## Kutipan Teks:
****************************************

Terbang - dari Boyolali ke Jerman

Sebelum lupa detil persiapan dan perjalanan ke Jerman, mending ditulis dulu aja kali ya.

Jadi, pada tanggal 26 Juli 2013, aku memulai perjalanan dari Boyolali menuju Dipperz, sebuah kota kecil di negara bagian Hessen, Jerman. Rutenya adalah Boyolali-Yogyakarta-Jakarta-Doha-Frankfurt am Main-Dipperz. Seharusnya aku berangkat tanggal 22 Juli, tapi karena ada kepentingan keluarga yang mendesak, maka terpaksa harus diundur.

Seperti biasa, bukan aku namanya kalo perjalanannya woles dan smooth...pasti adaaaaaa aja masalah.



Masalah pertama adalah mengenai tiket. Beberapa bulan sebelumnya, aku sudah menyediakan uang untuk membeli tiket CGK-FRA (Jakarta-Frankfurt am Main). Tapi tentu saja, ada banyak hal terjadi dalam keluarga yang membuatku harus menunda-nunda beli tiket sampe akhirnya nyaris defisit saat tiba waktunya membayar tiket. Sebelumnya aku bisa mendapatkan tiket Etihad airlines seharga 580an dolar AS (ini sekitar 3 bulan sebelum tanggal keberangkatan), tapi pada akhirnya aku harus berangkat dengan maskapai penerbangan Qatar airlines dengan tiket seharga 670 dolar AS. Ditambah lagi, sialnya, rupiah sedang melemah, sehingga harganya melambung tinggi dibandingkan dengan tiket yang batal aku beli.

****************************************

(Data elemen antarmuka)
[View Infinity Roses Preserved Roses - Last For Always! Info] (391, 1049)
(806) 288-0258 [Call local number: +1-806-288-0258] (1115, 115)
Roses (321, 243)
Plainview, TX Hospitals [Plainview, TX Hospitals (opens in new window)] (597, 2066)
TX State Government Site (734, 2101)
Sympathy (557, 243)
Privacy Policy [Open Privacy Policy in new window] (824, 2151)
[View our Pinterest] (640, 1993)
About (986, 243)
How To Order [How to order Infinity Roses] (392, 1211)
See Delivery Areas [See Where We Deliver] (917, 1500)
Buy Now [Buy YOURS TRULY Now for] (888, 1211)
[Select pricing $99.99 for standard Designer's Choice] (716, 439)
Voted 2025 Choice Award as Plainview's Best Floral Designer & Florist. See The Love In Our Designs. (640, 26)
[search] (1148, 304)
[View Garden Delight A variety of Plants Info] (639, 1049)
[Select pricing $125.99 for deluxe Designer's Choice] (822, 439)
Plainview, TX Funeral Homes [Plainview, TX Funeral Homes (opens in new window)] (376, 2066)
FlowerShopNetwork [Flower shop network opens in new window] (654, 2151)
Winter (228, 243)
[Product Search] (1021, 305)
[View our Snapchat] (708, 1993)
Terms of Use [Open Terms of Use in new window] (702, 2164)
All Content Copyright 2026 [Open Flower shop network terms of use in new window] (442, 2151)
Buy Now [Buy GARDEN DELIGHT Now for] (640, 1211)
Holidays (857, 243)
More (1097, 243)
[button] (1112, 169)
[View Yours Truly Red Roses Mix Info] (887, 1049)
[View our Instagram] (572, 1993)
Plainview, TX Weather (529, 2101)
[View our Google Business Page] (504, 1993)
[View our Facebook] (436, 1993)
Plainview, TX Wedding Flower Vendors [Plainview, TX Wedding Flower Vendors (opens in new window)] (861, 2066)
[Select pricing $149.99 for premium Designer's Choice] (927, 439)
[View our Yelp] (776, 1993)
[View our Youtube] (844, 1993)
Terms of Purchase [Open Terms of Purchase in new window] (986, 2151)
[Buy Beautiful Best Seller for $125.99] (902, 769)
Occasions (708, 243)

****************************************

## Soal Latihan A:
Tuliskan semua tempat yang membentuk rute perjalanan dalam kutipan teks, sesuai urutan kemunculannya.
## Soal Latihan B:
Salin bagian kutipan teks mulai dari "Seperti biasa, bukan" sampai dengan "batal aku beli.", termasuk kedua bagian tersebut.

## Jawaban Benar A:
1. Boyolali
2. Yogyakarta
3. Jakarta
4. Doha
5. Frankfurt am Main
6. Dipperz

## Jawaban Benar B:
Seperti biasa, bukan aku namanya kalo perjalanannya woles dan smooth...pasti adaaaaaa aja masalah.



Masalah pertama adalah mengenai tiket. Beberapa bulan sebelumnya, aku sudah menyediakan uang untuk membeli tiket CGK-FRA (Jakarta-Frankfurt am Main). Tapi tentu saja, ada banyak hal terjadi dalam keluarga yang membuatku harus menunda-nunda beli tiket sampe akhirnya nyaris defisit saat tiba waktunya membayar tiket. Sebelumnya aku bisa mendapatkan tiket Etihad airlines seharga 580an dolar AS (ini sekitar 3 bulan sebelum tanggal keberangkatan), tapi pada akhirnya aku harus berangkat dengan maskapai penerbangan Qatar airlines dengan tiket seharga 670 dolar AS. Ditambah lagi, sialnya, rupiah sedang melemah, sehingga harganya melambung tinggi dibandingkan dengan tiket yang batal aku beli.